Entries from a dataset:
+++++

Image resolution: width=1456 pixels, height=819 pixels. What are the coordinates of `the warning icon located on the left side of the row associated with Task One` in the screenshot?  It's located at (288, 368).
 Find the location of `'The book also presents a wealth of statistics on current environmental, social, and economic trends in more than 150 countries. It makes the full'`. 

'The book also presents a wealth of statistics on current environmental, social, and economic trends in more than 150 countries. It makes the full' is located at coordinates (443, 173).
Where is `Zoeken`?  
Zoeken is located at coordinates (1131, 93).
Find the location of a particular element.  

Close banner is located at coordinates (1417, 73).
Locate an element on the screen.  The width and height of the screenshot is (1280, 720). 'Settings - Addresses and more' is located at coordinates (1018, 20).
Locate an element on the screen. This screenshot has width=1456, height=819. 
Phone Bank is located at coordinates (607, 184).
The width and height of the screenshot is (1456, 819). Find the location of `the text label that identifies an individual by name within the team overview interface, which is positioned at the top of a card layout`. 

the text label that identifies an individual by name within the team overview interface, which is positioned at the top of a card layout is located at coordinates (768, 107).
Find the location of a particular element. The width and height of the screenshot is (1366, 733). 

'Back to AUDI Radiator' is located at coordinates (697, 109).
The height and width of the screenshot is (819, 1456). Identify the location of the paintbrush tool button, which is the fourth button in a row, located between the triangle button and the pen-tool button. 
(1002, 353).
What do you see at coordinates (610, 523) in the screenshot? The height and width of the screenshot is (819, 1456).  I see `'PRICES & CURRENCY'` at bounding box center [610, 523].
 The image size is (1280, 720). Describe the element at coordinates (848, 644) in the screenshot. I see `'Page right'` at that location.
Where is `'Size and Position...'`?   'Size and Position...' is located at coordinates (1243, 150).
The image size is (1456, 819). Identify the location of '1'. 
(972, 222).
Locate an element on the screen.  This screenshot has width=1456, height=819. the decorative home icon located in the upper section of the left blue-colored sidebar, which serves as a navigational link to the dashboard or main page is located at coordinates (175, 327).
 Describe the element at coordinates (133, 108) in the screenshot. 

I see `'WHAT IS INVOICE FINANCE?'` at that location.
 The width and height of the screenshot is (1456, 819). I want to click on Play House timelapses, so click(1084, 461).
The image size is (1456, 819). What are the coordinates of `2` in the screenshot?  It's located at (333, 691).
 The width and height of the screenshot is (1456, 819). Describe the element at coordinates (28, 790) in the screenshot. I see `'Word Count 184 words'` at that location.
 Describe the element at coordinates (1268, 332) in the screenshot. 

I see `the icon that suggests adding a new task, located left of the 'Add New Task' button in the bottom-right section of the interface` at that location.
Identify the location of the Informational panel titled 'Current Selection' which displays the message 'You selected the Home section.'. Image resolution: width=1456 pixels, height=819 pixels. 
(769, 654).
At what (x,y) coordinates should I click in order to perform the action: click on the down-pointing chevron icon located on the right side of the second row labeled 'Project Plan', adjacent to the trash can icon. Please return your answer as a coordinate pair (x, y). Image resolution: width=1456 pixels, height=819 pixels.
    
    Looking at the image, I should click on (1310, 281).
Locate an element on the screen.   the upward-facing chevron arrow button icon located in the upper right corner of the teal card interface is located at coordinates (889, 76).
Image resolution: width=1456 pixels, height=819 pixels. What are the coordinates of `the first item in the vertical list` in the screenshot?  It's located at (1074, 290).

+++++

__The exercise__: Format every line of the material above as a Markdown table with the columns "Row" and "Line", numbering the rows in order and omitting blank lines.

__Solution to this task__:
| Row | Line |
|---|---|
| 1 | Image resolution: width=1456 pixels, height=819 pixels. What are the coordinates of `the warning icon located on the left side of the row associated with Task One` in the screenshot?  It's located at (288, 368). |
| 2 |  Find the location of `'The book also presents a wealth of statistics on current environmental, social, and economic trends in more than 150 countries. It makes the full'`.  |
| 3 | 'The book also presents a wealth of statistics on current environmental, social, and economic trends in more than 150 countries. It makes the full' is located at coordinates (443, 173). |
| 4 | Where is `Zoeken`?   |
| 5 | Zoeken is located at coordinates (1131, 93). |
| 6 | Find the location of a particular element.   |
| 7 | Close banner is located at coordinates (1417, 73). |
| 8 | Locate an element on the screen.  The width and height of the screenshot is (1280, 720). 'Settings - Addresses and more' is located at coordinates (1018, 20). |
| 9 | Locate an element on the screen. This screenshot has width=1456, height=819.  |
| 10 | Phone Bank is located at coordinates (607, 184). |
| 11 | The width and height of the screenshot is (1456, 819). Find the location of `the text label that identifies an individual by name within the team overview interface, which is positioned at the top of a card layout`.  |
| 12 | the text label that identifies an individual by name within the team overview interface, which is positioned at the top of a card layout is located at coordinates (768, 107). |
| 13 | Find the location of a particular element. The width and height of the screenshot is (1366, 733).  |
| 14 | 'Back to AUDI Radiator' is located at coordinates (697, 109). |
| 15 | The height and width of the screenshot is (819, 1456). Identify the location of the paintbrush tool button, which is the fourth button in a row, located between the triangle button and the pen-tool button.  |
| 16 | (1002, 353). |
| 17 | What do you see at coordinates (610, 523) in the screenshot? The height and width of the screenshot is (819, 1456).  I see `'PRICES & CURRENCY'` at bounding box center [610, 523]. |
| 18 |  The image size is (1280, 720). Describe the element at coordinates (848, 644) in the screenshot. I see `'Page right'` at that location. |
| 19 | Where is `'Size and Position...'`?   'Size and Position...' is located at coordinates (1243, 150). |
| 20 | The image size is (1456, 819). Identify the location of '1'.  |
| 21 | (972, 222). |
| 22 | Locate an element on the screen.  This screenshot has width=1456, height=819. the decorative home icon located in the upper section of the left blue-colored sidebar, which serves as a navigational link to the dashboard or main page is located at coordinates (175, 327). |
| 23 |  Describe the element at coordinates (133, 108) in the screenshot.  |
| 24 | I see `'WHAT IS INVOICE FINANCE?'` at that location. |
| 25 |  The width and height of the screenshot is (1456, 819). I want to click on Play House timelapses, so click(1084, 461). |
| 26 | The image size is (1456, 819). What are the coordinates of `2` in the screenshot?  It's located at (333, 691). |
| 27 |  The width and height of the screenshot is (1456, 819). Describe the element at coordinates (28, 790) in the screenshot. I see `'Word Count 184 words'` at that location. |
| 28 |  Describe the element at coordinates (1268, 332) in the screenshot.  |
| 29 | I see `the icon that suggests adding a new task, located left of the 'Add New Task' button in the bottom-right section of the interface` at that location. |
| 30 | Identify the location of the Informational panel titled 'Current Selection' which displays the message 'You selected the Home section.'. Image resolution: width=1456 pixels, height=819 pixels.  |
| 31 | (769, 654). |
| 32 | At what (x,y) coordinates should I click in order to perform the action: click on the down-pointing chevron icon located on the right side of the second row labeled 'Project Plan', adjacent to the trash can icon. Please return your answer as a coordinate pair (x, y). Image resolution: width=1456 pixels, height=819 pixels. |
| 33 |     Looking at the image, I should click on (1310, 281). |
| 34 | Locate an element on the screen.   the upward-facing chevron arrow button icon located in the upper right corner of the teal card interface is located at coordinates (889, 76). |
| 35 | Image resolution: width=1456 pixels, height=819 pixels. What are the coordinates of `the first item in the vertical list` in the screenshot?  It's located at (1074, 290). |